Ругаясь вполголоса на чем свет стоит, Сильвия постаралась не опускаться всей тяжестью на холодный как лед стульчак. Затем, не разгибаясь и стуча зубами, она быстро нашла и натянула одежду. Пока она застегивала пуговицы, руки ее тряслись от холода и спешки.
«Тяжкая доля, — думала Сильвия у пожарного выхода, с удовольствием втягивая в себя туманный воздух и надевая бурые садовые перчатки, — ну и тяжкая же доля у этих фермеров». Она спустилась вниз. Под дверью коридора, который вел к кухне Джорджа, лежал мешок с кухонными отходами — их нужно было смешать с кормом для коз. Сильвия взвалила мешок на плечо и через двор направилась к квартире, где уже нетерпеливо задвигались козы.
— Привет, ребята, — сказала Сильвия.
Козы — Пунчита и Нуни, Бланка и Негрита, Гвапо и Ла Грани, а также безымянные (Джордж никак их не называл, а Сильвия пока не подыскала имен для двух или трех; конечно, имена полагались всем, но имена правильные) — подняли глаза, застучали копытами по линолеуму и замекали. От их помещения по саду шел выразительный запах. Сильвия заподозрила, что этот запах знаком ей с детства — настолько он казался родным.
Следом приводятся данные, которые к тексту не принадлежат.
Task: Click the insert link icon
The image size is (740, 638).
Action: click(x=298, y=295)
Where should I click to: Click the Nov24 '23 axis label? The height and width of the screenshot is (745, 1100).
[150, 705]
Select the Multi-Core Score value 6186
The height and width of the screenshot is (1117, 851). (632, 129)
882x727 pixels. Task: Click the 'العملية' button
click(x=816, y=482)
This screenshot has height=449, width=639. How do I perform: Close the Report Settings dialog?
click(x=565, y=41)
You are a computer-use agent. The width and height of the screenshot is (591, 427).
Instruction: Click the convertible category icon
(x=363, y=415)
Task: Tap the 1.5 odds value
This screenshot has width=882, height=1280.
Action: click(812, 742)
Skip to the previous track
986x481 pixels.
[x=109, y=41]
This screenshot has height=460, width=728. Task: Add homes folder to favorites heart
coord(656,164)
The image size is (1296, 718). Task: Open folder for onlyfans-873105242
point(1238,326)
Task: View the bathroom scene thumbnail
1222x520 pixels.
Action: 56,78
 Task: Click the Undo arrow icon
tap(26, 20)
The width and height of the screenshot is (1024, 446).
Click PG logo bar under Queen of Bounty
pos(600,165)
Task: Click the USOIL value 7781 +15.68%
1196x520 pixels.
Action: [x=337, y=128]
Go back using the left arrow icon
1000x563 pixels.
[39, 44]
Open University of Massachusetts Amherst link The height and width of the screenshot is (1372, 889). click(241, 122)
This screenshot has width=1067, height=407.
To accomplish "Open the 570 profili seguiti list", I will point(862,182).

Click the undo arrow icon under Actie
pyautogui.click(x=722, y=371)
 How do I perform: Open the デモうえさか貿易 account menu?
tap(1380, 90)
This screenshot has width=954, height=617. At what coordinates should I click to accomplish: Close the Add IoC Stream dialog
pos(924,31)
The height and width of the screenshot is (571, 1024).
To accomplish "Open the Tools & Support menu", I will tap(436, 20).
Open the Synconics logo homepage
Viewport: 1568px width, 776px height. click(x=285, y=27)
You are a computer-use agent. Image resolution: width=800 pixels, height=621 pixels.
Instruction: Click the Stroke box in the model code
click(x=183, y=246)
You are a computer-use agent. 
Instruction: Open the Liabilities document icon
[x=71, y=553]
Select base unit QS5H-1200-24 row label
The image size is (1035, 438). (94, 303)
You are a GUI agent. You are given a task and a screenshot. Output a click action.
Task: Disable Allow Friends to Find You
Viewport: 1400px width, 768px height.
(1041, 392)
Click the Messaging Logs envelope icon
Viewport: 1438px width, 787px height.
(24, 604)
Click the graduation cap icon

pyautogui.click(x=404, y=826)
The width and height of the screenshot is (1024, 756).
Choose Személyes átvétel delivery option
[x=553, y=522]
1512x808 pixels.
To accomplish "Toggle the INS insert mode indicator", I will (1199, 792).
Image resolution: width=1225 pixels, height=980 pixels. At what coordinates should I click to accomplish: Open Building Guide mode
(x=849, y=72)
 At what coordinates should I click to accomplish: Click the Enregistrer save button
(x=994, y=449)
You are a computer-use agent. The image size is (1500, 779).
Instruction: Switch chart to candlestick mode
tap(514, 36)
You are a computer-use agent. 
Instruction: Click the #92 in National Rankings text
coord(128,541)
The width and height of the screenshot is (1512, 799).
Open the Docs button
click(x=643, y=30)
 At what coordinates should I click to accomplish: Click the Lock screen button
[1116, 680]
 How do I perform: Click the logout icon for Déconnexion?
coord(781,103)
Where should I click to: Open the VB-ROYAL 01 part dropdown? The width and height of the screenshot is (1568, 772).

Аккуратно отмерив в ванну зерно и кухонные отходы и смешав их тщательно, как еду для ребенка, Сильвия покормила коз. Она говорила с ними, справедливо распределяя укоры и похвалы и проявляя пристрастие только к двум своим любимцам: черному козленку и самой старшей, Ла Грани, настоящей старушке, худой, с выступающими позвоночником и берцовыми костями, за что Сильвия прозвала ее «велосипедом». Со скрещенными руками Сильвия оперлась о косяк ванной комнаты и наблюдала, как козы жуют, скашивая челюсти, как то одна, то другая поднимает взгляд на нее, а потом вновь сосредоточивает внимание на своем завтраке.
В квартиру начали проникать рассветные лучи. Пробудились цветы на обоях и на линолеуме — эти запущенные грядки год от года зарастали грязью, несмотря на все усилия Брауни, который по ночам подметал пол и стирал тряпкой пыль. Сильвия широко зевнула. Почему животные так рано встают?
— Ну ладно, за дело, — сказала она. — Пора браться за этих чучел.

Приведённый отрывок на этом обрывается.